I think this is the best post you've ever done. I shit you not. Right on!
Thanks dude!
Fiffe - yeah, it's definitely worth noting. (I'm not the guy to write this one, but in my experience as a retailer there's an even more noticeable divide than the class split happening along racial lines.) It's a pretty interesting topic.
I go to the store once a month to get that Daredevil and that Wonder Woman and then I kind of look around for some old nonsense to spend the rest of what's in my wallet on. I defy you to find a better way of doing this whole "reading mainstream comics" thing. I fully understand that I'm in the minority on this, but I've ceased picking up current superhero titles in hopes of finding any artistic value whatsoever in them.
Hey, I don't think you're in the minority. I think people who do otherwise are in the minority, which is why the numbers are so bad.

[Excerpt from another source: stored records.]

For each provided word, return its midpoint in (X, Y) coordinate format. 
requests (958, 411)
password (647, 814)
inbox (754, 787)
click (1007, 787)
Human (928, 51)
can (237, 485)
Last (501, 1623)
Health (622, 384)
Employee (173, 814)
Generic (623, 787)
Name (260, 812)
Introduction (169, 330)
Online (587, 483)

I don't think comics enthusiasts who choose to ignore superheroes are exactly lighting up the sales charts for the stuff they do buy... how many copies do Acme Novelty or 20th Century Boys sell, after all?

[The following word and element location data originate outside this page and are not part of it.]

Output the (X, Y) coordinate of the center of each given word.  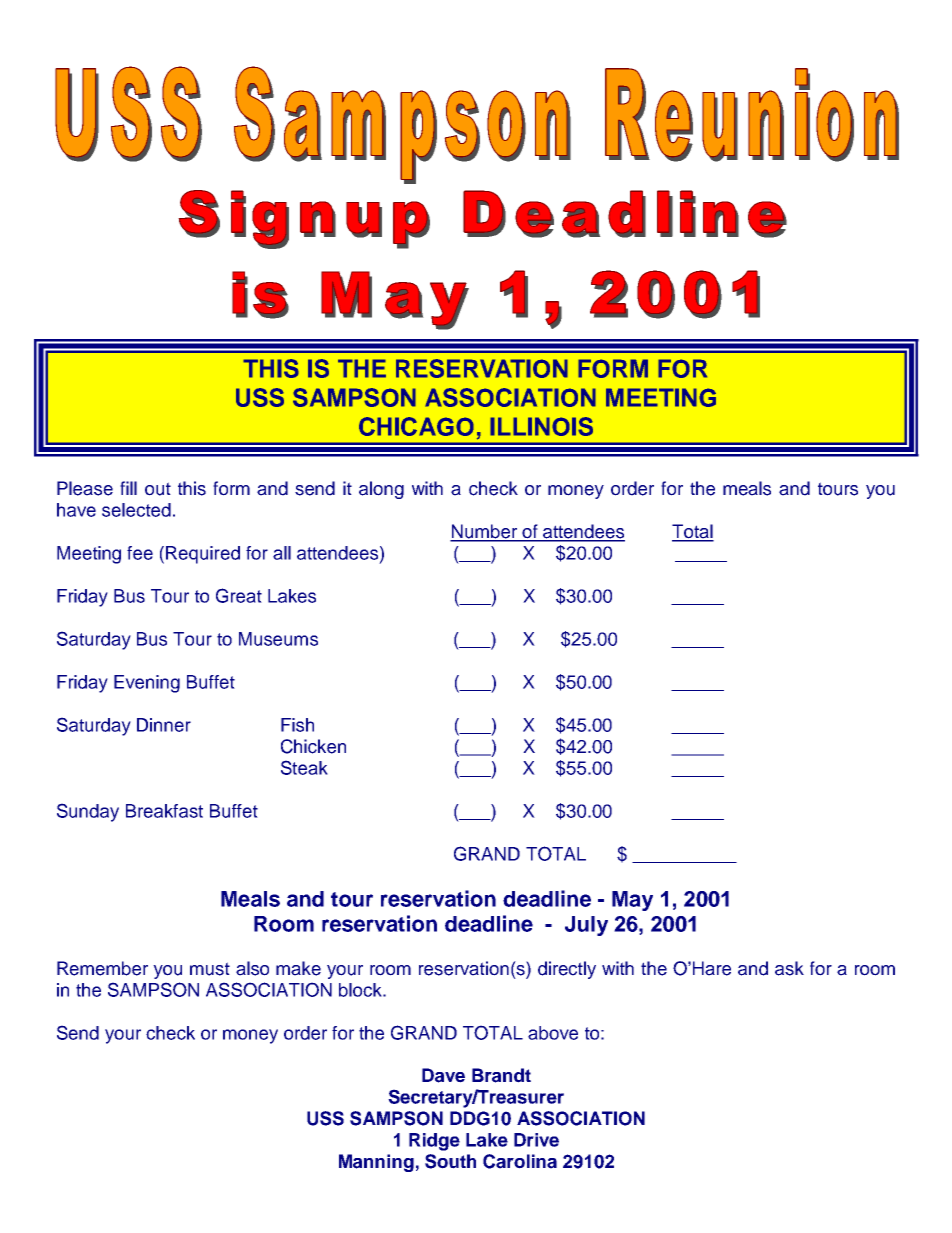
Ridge (434, 1142)
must (210, 969)
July (586, 926)
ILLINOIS (541, 426)
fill (128, 488)
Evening (147, 684)
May (632, 901)
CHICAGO (416, 426)
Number (484, 532)
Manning (376, 1163)
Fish (297, 725)
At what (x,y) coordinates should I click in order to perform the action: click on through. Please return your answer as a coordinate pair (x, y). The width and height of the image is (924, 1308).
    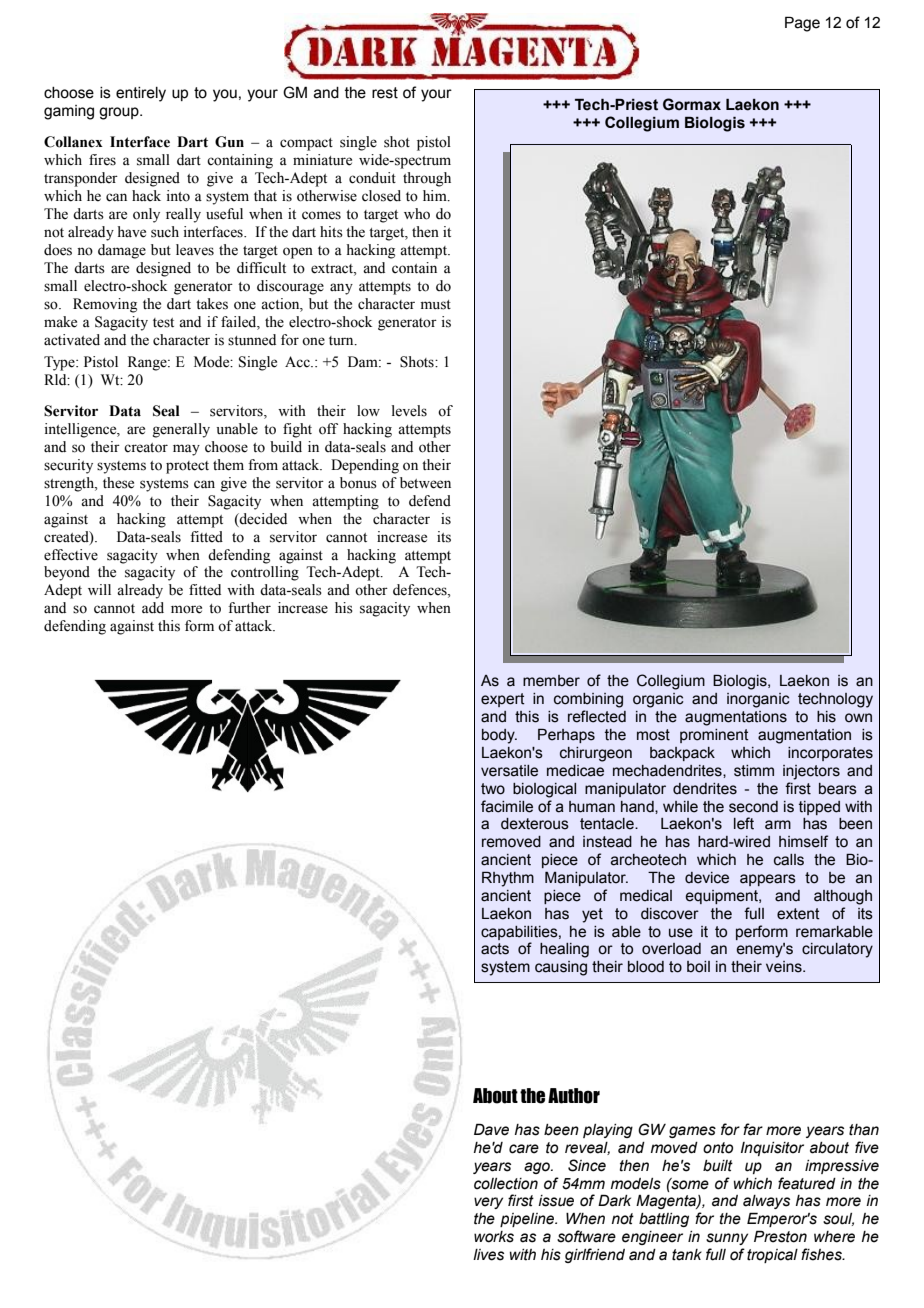
    Looking at the image, I should click on (427, 179).
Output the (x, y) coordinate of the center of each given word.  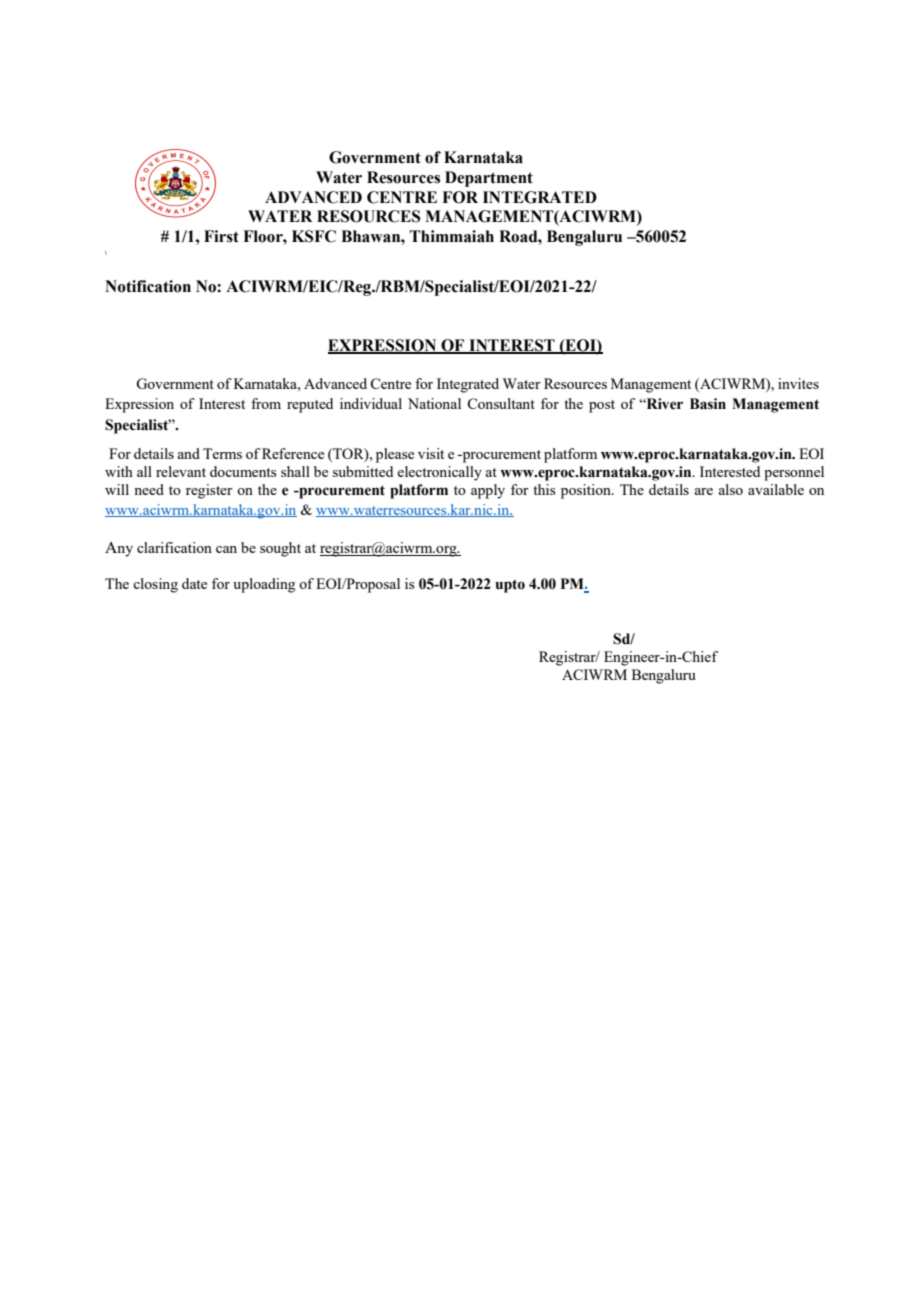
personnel (794, 473)
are (703, 491)
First (221, 236)
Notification (148, 286)
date (194, 583)
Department (489, 179)
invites (798, 383)
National (434, 403)
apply (488, 491)
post (602, 406)
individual (371, 403)
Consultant (501, 403)
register (209, 491)
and (188, 453)
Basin (708, 404)
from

You're just talking about Direct Market sales, right?
Matt I wholeheartedly agree there are people who really do need to get with the program, it’s not just a question of taste and being a bit too precious about superheroes or mainstream titles in general which is one thing (the person who does this is really missing out on the diversity and enrichment the medium has to offer) but actually it’s a necessity for the whole entire medium as the mainstream is where most comic book readers start. Be honest what was your first comic? Also I have to say that I tend to have a lot more admiration to a creative team who manage to make a really break through and compelling piece of work under the limitations work for hire or just for a mainstream comic in general, to be able to get something out there without it being watered down or eviscerated by editorial policy, to push the boundaries of the medium while still being entertaining. As it can be a lot easier to go and do something self-published as there is much less editorial interference. I read a number of mainstream comics, I always have and I don’t think I will ever stop. Marcus Martin is making a fantastic revolution in Daredevil and JH Williams is completely redefining the medium on Bat-woman and to think these are so widely distributed and be picked up enjoyed by anyone easily, having seen such works how could any new reader not be inspired to find out about the wider world of comics. We are all a big community and interdependent, so right on Matt!